Failing to monitor B.1.1.7 has other important implications. The B.1.1.7 variant and other future variants may also have characteristics that potentially makes it less susceptible to a COVID-19 vaccine. In this variant, scientists have described one mutation that may make it resistant to the existing vaccines. However, vaccine manufacturers such as Pfizer have claimed the current vaccine can work against this strain and that their scientists can alter their vaccines rapidly to accommodate new strains in a manner similar to the way the seasonal flu vaccines are modified annually. Another theoretical concern is that over time multiple new variants in different COVID-19 strains may foster resistance to current vaccines.
Other mutations will become an increasingly important aspect of the next phase of the pandemic. A concerning South African strain called 501.y.v2 has been described that is thought to be more prevalent currently than other described COVID-19 strains. This mutation is part of the spike protein and occurs in both the UK strain B.1.1.7 and the South African 501y.v.2. This variant specifically contains a mutation called N501Y that may increase attachment to ACE2 receptors for the virus. The South African strain has increased concern since it has been associated with less neutralizing antibodies which could mean that it is not as easy for the human immune system to fight.
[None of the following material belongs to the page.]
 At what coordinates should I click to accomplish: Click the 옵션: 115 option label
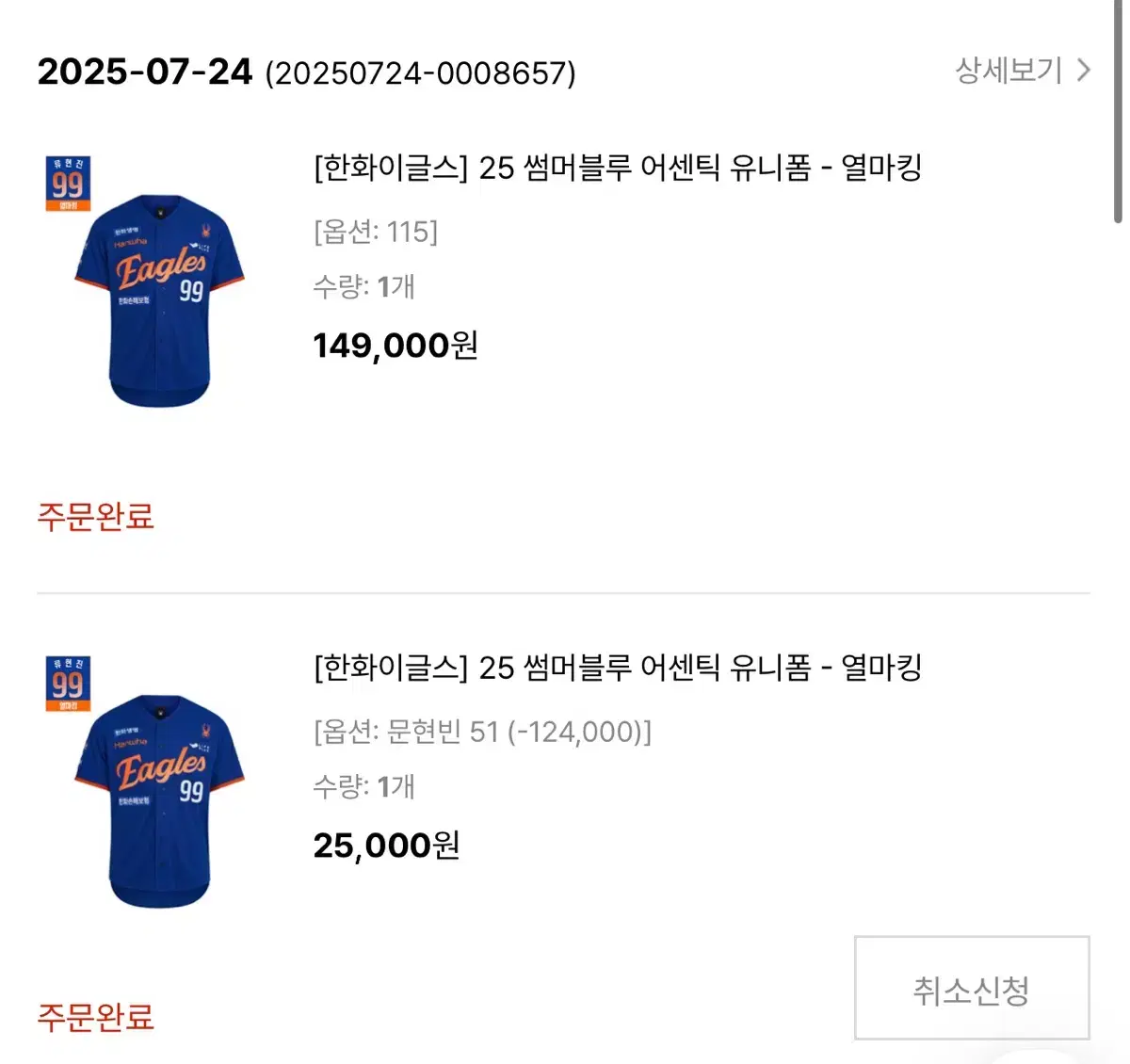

Standard COVID-19 tests look for the presence of genetic material corresponding to the N gene, S gene, or the ORF1ab genes. The more areas the test looks at the more sensitive the test. In cases where N genes and ORF1a genes are positive and the S gene is negative, a new variant is implied to be present. Subpar tests may be falsely negative if a low number of detectable genes are present and the variant is not detected. Going forward mutations may also render lesser quality tests such as antigen tests to be less accurate as they test for limited genetic material and do not amplify the material’s quantity as do PCR tests.
Other mutations have also been described with unique properties. The E484K and N-terminal domain changes have been noted by both the UK and South Africa variants. These locales have to been suggested to affect how antibodies generated by vaccines and previous infection. In Brazil, genetic examination the E484K area was shown to prove that a particular infection was a “reinfection” and not a “reactivation” of an earlier infection. As more mutations become captured, more understanding will develop of whether the mutations harbor more pathogenicity, virulence, contagiousness, or other features.
Mutations for COVID-19 are here to stay and will have major implications for testing, reporting, and missed cases. Scrupulous monitoring of COVID-19 symptoms and constant evaluation of different testing standards will be necessary by health officials and responsible citizens alike to conquer this pandemic.